Now the molasses… one fourth-cup should come out pretty easily now!


I like to add the cracked wheat next.  That gives it maximum time to soak up some moisture.


Next dump in the oats!

Isn’t this easy?


And the dry milk (also known as: powdered milk.)


Next comes the flour!  Whatever combination of white and wheat you’ve chosen.


The final ingredient we’ll be dumping in is the yeast!

You can buy yeast in pre-measured packets… which I’ve done before.  But my favorite way to do it is to buy it in a jar and measure it out.  That way if I ever need a little more or a little less than a packet, there’s no waste!

So, measure out 2 1/4 teaspoons…

And dump the yeast in with the other ingredients!


We’re going to wait to add the salt later.

It’s a little trick to help the yeast get started… salt can inhibit the growth if added too soon.


Great, now click the dough bucket thing into place in the machine and select the “dough” setting.

That’s setting #9 for me!


Press Start… and then go amuse yourself for an hour and a half!

That’s right… this process is easy but I never said it was fast.  And that’s ok!  It’s worth it to have patience.  Homemade bread is always worth it.

I decided to tidy up a bit.

And then I whipped out an old restaurant-trick we used to use on ketchup bottles when I worked at Belgian Waffle & Pancake House.


Feel free to peek as the bread machine kneads the dough.

Here’s an early peek, a few minutes in…


And here’s another peek about twenty minutes in…

Looks like its ready for the salt now!


Ok, now you can walk away for an hour (or two :) ) and relax and enjoy the sweet, yeasty, bready smell wafting in from the kitchen.  It’s heavenly.


I sorta forgot about my dough for a few hours (which is no problem for this particular dough… it won’t go too crazy.)

Here’s what it should look like when you come back.



The smell of this is intoxicatingly good.  Like when you’re smelling a baby.

Now, turn the dough out onto a floured surface.


And divide it into two (somewhat equal in size) hunks.  Form those hunks into loaves.


Grab and egg and a splash of milk.  And beat it slightly to make an eggwash.


Now, brush each lovely loaf with the egg wash.


Cut slits into each loaf.  This helps them rise and also looks very nice!


And finish them off by sprinkling the tops with flax seeds or oats.  I chose oats.


Give them about 45 minutes to sit and rise before baking.

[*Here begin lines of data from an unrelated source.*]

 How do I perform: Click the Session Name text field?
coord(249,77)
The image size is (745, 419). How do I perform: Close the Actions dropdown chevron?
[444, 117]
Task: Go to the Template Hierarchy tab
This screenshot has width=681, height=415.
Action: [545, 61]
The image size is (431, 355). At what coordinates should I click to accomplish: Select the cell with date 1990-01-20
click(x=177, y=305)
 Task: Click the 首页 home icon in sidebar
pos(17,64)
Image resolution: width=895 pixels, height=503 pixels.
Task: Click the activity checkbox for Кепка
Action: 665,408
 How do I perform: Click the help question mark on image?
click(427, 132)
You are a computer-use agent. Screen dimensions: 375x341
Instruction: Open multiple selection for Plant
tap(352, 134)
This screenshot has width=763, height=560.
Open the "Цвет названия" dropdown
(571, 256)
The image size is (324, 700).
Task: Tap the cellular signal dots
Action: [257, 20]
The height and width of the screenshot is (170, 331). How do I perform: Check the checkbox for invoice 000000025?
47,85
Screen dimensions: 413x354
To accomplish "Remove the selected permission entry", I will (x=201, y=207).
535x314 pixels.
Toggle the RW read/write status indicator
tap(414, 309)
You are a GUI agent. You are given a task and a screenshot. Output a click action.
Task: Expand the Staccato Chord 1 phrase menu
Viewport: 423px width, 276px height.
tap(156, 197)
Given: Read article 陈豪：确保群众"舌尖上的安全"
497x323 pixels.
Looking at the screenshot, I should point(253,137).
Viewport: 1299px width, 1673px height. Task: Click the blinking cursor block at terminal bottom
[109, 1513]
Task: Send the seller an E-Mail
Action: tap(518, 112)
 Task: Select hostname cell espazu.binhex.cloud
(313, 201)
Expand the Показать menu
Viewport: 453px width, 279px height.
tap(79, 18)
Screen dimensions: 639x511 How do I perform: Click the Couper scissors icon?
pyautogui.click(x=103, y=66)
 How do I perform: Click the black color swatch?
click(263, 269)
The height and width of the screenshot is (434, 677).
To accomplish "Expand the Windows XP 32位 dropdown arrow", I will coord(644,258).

It’s reeeeeally hard to wait at this point… especially if you’ve been thinking about eating this bread since 3 in the afternoon.  But give em’ time to puff up!

When they got to about this point… I decided I wasn’t waiting anymore.


Bake the bread in a 375-degree oven for 19 minutes.

It’s very forgiving… it will brown up beautifully and be moist and delicious and chewy.  Perfect for eating right out of the oven… perfect for toasting the next day!


Time to enjoy a little evening snack!


GOTTA add a little butter!


And of course apricot jam from the good ol’ Ozark foothills…


Or peanut butter and a little sprinking of salt is especially nice!


Or you can try what is perhaps my favorite way to eat it!

Smeared with peanut butter, sprinkled with a little salt, and topped with plump dried apricots.

This was a very, VERY good Saturday (and Sunday.)

The smells alone make it all worth it.

But of course, the real reward is the warm, slightly sweet, totally delicious cracked wheat bread you will be feasting on when you’ve finished.

6 Responses so far.

  1. whitney says:

    You convinced me to ask for a bread machine for Christmas :) I have never cooked bread because I thought it was hard, but girl, you made it look easy!!! Can’t wait to bake my first loaf!